Extensive recent flooding is a case in point. Two weeks ago on BBC Question Time, Conservative minister Ken Clarke ably tried to explain that, while bad policy in the form of a lack of dredging of rivers and other poor flood defences were of course factors, the chief cause was simply a remarkable amount of rain. Yet with the government now under fire, bullets are being deflected towards the non-departmental Environment Agency, headed by former Labour politician Lord Smith.

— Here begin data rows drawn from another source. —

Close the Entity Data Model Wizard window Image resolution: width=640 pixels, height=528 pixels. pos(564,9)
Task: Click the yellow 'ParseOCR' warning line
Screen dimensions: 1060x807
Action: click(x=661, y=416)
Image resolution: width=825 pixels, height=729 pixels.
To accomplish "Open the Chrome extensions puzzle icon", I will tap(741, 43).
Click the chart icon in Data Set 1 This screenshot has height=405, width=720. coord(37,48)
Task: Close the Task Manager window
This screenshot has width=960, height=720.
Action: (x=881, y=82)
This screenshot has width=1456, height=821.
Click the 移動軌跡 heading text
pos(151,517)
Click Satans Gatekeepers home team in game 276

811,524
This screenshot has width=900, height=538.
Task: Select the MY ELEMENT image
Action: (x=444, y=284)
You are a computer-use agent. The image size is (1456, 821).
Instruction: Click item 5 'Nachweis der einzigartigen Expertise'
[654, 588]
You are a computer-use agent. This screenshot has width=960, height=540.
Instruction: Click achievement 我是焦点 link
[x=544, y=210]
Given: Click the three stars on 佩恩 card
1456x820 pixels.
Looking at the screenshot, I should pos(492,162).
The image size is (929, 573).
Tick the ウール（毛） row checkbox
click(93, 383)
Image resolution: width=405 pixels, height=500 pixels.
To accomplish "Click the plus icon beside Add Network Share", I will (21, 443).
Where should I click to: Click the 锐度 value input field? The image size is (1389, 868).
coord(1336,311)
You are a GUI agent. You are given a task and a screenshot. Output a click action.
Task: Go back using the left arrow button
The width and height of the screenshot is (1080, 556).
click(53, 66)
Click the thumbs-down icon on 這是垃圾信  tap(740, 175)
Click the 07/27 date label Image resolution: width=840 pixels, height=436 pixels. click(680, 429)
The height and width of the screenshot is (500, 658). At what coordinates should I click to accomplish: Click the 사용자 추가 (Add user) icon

This typifies a problem with the way government intervention works. Politicians have centralising instincts and a desire for more control, which means decisions are made further away from the action. This regulation often has unintended consequences. Yet increasingly politicians cede responsibility for running these policies to quangos, the EU, and other bodies without democratic accountability. These bodies are then stuffed with politicians’ own supporters, creating governments-in-exile when a party is replaced.
Politicians want to be involved with everything, but increasingly have given up taking responsibility for their own creations. No wonder ‘the blame game’ abounds.